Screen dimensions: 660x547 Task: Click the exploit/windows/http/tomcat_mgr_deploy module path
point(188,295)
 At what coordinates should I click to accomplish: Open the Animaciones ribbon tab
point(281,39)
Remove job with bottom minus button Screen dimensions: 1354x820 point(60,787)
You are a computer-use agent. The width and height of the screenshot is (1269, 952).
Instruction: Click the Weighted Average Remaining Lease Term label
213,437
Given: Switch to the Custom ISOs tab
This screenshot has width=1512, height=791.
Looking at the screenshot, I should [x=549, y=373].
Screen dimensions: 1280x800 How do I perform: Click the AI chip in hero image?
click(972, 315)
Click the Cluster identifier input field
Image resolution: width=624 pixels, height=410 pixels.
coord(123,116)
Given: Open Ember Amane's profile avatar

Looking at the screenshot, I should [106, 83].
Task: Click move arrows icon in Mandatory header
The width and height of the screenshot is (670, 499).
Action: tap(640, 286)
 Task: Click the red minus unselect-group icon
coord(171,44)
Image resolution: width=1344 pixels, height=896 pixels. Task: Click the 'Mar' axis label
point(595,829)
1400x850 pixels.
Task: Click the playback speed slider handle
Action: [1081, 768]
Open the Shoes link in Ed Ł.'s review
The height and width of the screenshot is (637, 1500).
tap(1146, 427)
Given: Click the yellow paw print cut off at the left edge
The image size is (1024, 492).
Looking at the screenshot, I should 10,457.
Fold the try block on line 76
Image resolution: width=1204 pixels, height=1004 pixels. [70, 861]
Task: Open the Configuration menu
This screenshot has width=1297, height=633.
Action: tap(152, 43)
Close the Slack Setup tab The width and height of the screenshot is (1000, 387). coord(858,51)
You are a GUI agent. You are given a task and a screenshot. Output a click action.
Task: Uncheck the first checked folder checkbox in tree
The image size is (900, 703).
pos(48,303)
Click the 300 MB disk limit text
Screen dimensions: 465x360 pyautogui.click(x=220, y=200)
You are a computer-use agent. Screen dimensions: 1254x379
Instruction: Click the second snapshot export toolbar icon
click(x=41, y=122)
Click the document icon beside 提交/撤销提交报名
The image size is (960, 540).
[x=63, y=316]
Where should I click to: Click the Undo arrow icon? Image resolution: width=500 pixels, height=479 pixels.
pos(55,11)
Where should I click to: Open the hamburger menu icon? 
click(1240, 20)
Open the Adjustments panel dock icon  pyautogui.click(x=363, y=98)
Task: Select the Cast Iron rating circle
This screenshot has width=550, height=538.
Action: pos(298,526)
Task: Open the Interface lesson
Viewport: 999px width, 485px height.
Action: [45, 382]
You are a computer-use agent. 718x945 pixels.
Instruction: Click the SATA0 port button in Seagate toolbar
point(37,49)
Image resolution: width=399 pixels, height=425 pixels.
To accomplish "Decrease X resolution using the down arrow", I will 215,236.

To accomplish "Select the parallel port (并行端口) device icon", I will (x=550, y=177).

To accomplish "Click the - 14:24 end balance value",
....................
» **What to work on**
Each line above where the word "computer" occurs should be returned in full.

» **Exercise output**
You are a computer-use agent. The width and height of the screenshot is (1269, 952).
You are a computer-use agent. Screen dimensions: 1254x379
You are a computer-use agent. 718x945 pixels.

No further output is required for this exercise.